Thereafter she prayed regularly for Enzo with her home group. Sometimes a few of them would end up on the floor in tears until the early hours of the morning.
“We would cry out:’Jesus this is not okay. This is our community, this is our boy. Obviously, if You were in the room, Jesus, this child would be healed. And You are inside of us and You have given us all authority, but we also understand the role we have.’
“So there was just this beautiful heartbreaking fight that was going on — and we saying: ‘God give us authority over strokes, over the paralysed.’ ”
She said they did not see an immediate change in Enzo’s condition but from the following week they started seeing healings of hospital patients who were paralysed from strokes.
Then one day Enzo’s mother brought him to the creche at the mission and, to their great joy, one side of his body was healed and there was slight movement in the other side.
“We spend a lot of time sitting with him, singing over him, massaging his muscles. He’s going to get his full freedom. But at the same time we are regularly seeing paralysed people healed at hospital — and it has come from this heartbreak.”
She said that the week before my interview with her they prayed with a man in the hospital with a paralysed arm. They stayed with him for 20 minutes, in contrast with many other prayers which were over in a few seconds.
“With the paralysed, I’ve really learned to fight — just to stay and wait for the miracle. And so we prayed [with the man], and nothing happened. We prayed again and nothing happened. We started massaging his limbs.”
She asked the man to try and move his hand but he could not. Then she asked him to try his shoulder and he was able to move it a little, which he couldn’t before.
“By the end of his time with us he was holding our hands and having little arm wrestles with us. Gripping us. He was a happy man — smiling from ear to ear,” said Micah.
She recalled how a member of her team who was only with them for the third time heard that they were having breakthroughs with praying for paralysed people. So he set out with some of the team members to find a paralysed patient and found a man, called Miracle, who had no movement from the chest down as a result of a car accident.
The team prayed with Miracle for an hour but there was no change in his body.
“I ended up coming in at the end of their hour and the whole team was there, all gathered around this one man and they were all crying out to Jesus and they were all still full of faith, and just loving this guy radically.
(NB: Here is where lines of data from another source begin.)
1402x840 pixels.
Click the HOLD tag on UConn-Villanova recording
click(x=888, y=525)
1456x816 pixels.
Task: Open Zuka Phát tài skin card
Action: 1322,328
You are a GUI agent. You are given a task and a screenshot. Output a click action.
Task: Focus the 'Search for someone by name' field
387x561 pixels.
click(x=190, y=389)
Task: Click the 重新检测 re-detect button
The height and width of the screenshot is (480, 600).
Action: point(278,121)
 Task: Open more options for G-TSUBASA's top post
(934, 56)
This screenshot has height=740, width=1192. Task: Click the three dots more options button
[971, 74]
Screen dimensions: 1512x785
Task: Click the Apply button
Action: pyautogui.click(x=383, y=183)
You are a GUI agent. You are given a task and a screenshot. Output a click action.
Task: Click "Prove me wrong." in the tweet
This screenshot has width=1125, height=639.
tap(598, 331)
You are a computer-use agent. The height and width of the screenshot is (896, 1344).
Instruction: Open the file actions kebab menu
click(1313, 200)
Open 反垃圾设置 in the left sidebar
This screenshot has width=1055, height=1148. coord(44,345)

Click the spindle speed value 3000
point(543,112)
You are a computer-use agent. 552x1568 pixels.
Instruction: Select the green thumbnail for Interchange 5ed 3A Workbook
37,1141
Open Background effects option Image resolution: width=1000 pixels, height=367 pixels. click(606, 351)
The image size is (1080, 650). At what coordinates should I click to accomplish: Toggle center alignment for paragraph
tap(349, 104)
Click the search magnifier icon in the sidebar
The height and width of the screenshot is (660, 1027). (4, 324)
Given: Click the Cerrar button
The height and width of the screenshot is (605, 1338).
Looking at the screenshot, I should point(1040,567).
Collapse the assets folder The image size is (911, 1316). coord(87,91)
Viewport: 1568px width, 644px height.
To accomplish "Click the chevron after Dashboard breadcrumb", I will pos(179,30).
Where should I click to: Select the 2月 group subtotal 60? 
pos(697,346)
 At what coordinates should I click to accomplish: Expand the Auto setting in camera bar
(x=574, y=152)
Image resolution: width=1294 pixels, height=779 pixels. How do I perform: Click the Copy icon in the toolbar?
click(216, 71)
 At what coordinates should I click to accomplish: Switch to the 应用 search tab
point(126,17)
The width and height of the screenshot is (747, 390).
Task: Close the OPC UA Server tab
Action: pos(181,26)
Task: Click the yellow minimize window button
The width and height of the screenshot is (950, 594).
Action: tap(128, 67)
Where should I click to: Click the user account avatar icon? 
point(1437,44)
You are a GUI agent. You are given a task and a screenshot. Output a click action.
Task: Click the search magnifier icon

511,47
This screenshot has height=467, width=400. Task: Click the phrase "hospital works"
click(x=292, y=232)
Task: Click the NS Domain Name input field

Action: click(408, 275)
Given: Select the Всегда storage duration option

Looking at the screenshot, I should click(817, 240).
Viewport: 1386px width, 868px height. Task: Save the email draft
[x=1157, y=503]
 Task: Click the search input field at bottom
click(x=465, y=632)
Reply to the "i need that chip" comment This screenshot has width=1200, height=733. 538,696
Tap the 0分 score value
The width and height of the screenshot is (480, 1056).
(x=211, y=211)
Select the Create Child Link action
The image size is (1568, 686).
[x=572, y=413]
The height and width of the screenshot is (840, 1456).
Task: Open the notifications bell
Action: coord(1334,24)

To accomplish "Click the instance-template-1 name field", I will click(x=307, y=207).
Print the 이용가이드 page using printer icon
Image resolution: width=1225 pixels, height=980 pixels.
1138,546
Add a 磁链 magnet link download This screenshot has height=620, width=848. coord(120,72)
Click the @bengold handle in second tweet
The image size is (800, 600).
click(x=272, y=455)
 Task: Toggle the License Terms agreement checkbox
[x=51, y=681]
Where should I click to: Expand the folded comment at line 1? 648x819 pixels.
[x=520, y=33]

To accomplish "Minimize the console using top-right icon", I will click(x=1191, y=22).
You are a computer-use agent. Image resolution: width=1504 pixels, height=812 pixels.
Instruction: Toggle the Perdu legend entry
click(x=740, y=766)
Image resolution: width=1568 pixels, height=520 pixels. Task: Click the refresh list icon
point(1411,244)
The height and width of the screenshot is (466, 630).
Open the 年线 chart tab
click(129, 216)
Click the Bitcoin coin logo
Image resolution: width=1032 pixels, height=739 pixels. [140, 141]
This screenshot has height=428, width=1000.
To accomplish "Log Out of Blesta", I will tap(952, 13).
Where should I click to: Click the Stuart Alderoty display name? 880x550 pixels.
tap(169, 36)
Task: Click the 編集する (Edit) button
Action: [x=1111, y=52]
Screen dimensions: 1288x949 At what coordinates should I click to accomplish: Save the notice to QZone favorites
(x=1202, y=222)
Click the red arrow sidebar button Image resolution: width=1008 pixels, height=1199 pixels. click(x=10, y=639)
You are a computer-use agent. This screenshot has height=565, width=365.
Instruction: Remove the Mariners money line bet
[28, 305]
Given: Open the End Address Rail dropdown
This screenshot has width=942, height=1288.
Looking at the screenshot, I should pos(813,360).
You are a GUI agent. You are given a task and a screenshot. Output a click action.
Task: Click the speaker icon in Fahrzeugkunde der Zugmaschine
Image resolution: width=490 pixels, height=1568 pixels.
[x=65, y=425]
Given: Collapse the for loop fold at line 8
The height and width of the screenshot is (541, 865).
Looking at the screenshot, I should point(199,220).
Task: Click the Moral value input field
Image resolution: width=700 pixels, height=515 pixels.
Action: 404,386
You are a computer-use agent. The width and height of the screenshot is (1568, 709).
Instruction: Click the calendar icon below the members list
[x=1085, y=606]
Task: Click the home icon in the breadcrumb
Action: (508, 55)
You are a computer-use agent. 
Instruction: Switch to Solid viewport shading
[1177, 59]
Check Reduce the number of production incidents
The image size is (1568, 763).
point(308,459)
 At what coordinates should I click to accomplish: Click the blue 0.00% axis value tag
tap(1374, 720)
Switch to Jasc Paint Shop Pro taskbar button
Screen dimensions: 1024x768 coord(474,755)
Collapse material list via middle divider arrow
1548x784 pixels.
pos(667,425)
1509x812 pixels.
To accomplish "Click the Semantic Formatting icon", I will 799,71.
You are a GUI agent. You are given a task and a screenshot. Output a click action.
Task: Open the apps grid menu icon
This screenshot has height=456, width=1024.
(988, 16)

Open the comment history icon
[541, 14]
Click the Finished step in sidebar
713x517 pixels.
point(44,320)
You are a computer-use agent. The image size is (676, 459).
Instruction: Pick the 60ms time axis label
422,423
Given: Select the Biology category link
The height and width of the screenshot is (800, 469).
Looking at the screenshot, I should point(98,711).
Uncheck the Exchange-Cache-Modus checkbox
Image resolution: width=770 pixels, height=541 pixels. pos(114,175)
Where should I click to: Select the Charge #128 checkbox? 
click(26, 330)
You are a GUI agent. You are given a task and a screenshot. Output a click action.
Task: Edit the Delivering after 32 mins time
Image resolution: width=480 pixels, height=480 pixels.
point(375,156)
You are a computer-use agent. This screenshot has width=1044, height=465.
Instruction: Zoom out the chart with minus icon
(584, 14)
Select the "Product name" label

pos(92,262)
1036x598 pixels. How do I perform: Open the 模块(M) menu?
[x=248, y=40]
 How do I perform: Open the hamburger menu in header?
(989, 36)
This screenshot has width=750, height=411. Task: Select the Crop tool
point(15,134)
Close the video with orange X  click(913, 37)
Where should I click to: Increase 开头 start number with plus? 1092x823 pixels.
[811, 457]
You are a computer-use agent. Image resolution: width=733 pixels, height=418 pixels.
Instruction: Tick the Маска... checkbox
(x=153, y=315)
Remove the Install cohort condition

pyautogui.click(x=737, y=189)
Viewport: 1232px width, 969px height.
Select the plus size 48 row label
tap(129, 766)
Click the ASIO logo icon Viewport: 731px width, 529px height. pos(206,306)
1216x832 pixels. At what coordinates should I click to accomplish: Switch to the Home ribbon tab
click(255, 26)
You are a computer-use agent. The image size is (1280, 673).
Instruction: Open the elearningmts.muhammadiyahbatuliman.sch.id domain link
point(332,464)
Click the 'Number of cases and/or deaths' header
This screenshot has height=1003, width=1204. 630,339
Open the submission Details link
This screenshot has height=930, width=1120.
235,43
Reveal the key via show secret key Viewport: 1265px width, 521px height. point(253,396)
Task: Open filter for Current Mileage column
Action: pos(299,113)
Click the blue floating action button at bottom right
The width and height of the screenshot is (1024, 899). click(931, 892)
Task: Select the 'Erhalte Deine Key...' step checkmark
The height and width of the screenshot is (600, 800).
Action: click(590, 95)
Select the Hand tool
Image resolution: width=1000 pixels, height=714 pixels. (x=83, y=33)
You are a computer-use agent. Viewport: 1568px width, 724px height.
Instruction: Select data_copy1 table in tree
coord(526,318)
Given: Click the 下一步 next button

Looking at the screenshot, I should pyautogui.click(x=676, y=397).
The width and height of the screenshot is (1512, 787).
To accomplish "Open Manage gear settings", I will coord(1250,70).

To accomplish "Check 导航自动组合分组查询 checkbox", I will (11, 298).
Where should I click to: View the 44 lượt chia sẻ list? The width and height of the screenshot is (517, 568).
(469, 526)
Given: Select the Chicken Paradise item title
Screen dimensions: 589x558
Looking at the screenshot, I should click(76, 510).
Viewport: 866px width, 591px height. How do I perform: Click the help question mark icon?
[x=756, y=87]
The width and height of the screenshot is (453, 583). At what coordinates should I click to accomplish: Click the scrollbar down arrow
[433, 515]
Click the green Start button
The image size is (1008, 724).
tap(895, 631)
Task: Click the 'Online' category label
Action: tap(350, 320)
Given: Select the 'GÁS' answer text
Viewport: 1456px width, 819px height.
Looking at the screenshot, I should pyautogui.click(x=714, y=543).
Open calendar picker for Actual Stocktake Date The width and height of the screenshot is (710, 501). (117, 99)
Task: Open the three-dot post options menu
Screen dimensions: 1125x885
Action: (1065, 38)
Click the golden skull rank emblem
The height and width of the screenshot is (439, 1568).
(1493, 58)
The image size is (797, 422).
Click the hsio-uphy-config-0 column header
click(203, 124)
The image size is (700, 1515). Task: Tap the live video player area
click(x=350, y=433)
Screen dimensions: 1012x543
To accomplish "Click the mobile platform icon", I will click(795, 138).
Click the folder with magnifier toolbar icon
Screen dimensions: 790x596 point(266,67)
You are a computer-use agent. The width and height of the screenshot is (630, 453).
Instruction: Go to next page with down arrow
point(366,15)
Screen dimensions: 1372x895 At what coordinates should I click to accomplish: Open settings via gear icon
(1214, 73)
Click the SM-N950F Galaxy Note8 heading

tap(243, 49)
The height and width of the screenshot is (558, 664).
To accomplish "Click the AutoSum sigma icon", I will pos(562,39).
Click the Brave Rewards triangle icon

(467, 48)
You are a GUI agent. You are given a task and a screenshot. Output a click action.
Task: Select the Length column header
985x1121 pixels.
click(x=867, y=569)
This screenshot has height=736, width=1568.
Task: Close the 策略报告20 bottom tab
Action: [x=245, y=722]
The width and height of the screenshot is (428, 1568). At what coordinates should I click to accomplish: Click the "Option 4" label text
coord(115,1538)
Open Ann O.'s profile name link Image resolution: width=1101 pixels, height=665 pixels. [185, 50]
“And they all left with smiles, saying we know though we didn’t see anything in the natural, we know this guy is going to get up. It reminded me of fighting for Enzo — the same fire.”
She said she told the team to continue to fight for Miracle in their bedrooms for the whole week, and to pray for him again during their next visit until there was a breakthrough.
She said she had a high regard for the medical profession and believed God used medicine to heal people. But there were times when He chose to heal supernaturally.
The team had a great relationship with the nurses at the hospital and they often directed the team to patients who they said needed a miracle. The nurses also often asked for prayer for themselves and a lot of them had been healed.
The team always preached the Gospel and gave away Bibles during their outreaches. It was like planting seeds. Some people said: “No” but many accepted Jesus. Five people came to salvation during their outreach the previous week.
They had seen people delivered from suicide and starting to attend church.
During their last hospital visit a patient said to one of the young people on the outreach team: “Because of the love you’ve shown me today, I now believe Jesus is real.”